Dans des extraits de ses clips diffusés sur les réseaux sociaux et compilés notamment par la Licra, le rappeur déclare entre autres: "J'arrive déterminé comme Adolf dans les années 30", "tous les jours RAF (rien à foutre, ndlr) de la Shoah" ou bien encore "comme des banquiers suisses, tout pour la famille pour que mes enfants vivent comme des rentiers juifs".

Son dernier album, intitulé "LMF" ("La Menace Fantôme") et sorti le 11 septembre, a déjà été salué par de nombreux amateurs français. Un clip posté sur You Tube vendredi, "Freeze Corleone 667", affiche ainsi plus d'un million de vues, un succès qui suscite l'inquiétude de la Licra et de plusieurs élus et membres du gouvernement.

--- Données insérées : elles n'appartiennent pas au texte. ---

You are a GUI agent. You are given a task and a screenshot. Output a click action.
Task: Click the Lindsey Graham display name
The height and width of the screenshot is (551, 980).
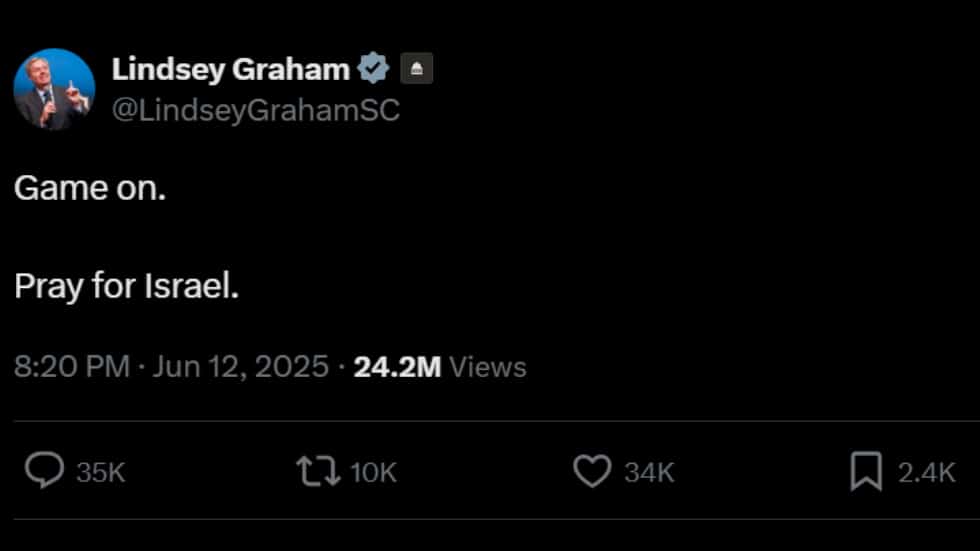pyautogui.click(x=230, y=69)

Sur Twitter, la Licra a estimé mercredi que "l'impunité (devait) cesser" et demandé à l'ensemble des acteurs dont les grandes plateformes de diffusion de musique en ligne de "prendre leurs responsabilités".

Appel à Facebook et Twitter de "ne pas diffuser ces immondices"

Dans un tweet publié dans la nuit de mercredi à jeudi, le ministre de l'Intérieur Gérald Darmanin s'est indigné de propos "inqualifiables", appelant Facebook et Twitter "à ne pas diffuser ces immondices". Ce jeudi, le patron de Facebook France a annoncé sur BFM Business que les clips polémiques du rappeur Freeze Corleone avaient vocation à disparaître du réseau social.

De leur côté, une cinquantaine de députés LREM ont réclamé jeudi dans une tribune des sanctions. "Ce dernier fait ouvertement l'apologie du nazisme et l'éloge du terroriste Mollah Omar", ont écrit les élus parmi lesquels la députée des Yvelines, Aurore Bergé, l'ex-ministre de la Transition Ecologique, François de Rugy, ou la présidente de la commission des Lois, Yaël Braun-Pivet.

"Notre République ne peut accepter que la pseudo expression artistique puisse servir de prétexte aux appels à la haine ou à l'apologie du terrorisme", ont ajouté les députés. "Ne laissons plus rien passer".

"Des insultes antisémites qui donnent envie de vomir"

Le chef de file des députés LREM Christophe Castaner a lui aussi prévenu dans un tweet avoir saisi le procureur face à un clip "intolérable", tandis qu'à droite, le député des Alpes-Maritimes (LR) Eric Ciotti a dénoncé un "vrai prêcheur de haine" et appelé également les plateformes numériques à le radier et à interdire ses chansons de diffusion.

Interpellé dans la tribune des élus LREM, le ministre de la Justice Eric Dupond-Moretti s'est insurgé jeudi après-midi, dans l'hémicycle, contre ces paroles.

"L'imaginaire est le dernier refuge de la liberté et l'art est sans doute un espace formidable de liberté mais en aucune façon il ne peut être le paravent permettant en toute impunité d'exprimer la haine, ni l'apologie du nazisme (...) ni d'égrener des tombereaux d'insultes antisémites qui donnent envie de vomir", a-t-il déclaré.
"Ce clip vu par près de 5 millions de jeunes Français, alors que se déroule en ce moment même le procès de l'Hyper Cacher.... Je dis à tous les juifs de France, à tous nos concitoyens, à quel point le garde des Sceaux, le ministère de la justice, la Nation toute entière sont aujourd'hui à leurs côtés", a-t-il ajouté, avant d'être applaudi debout par l'ensemble des députés.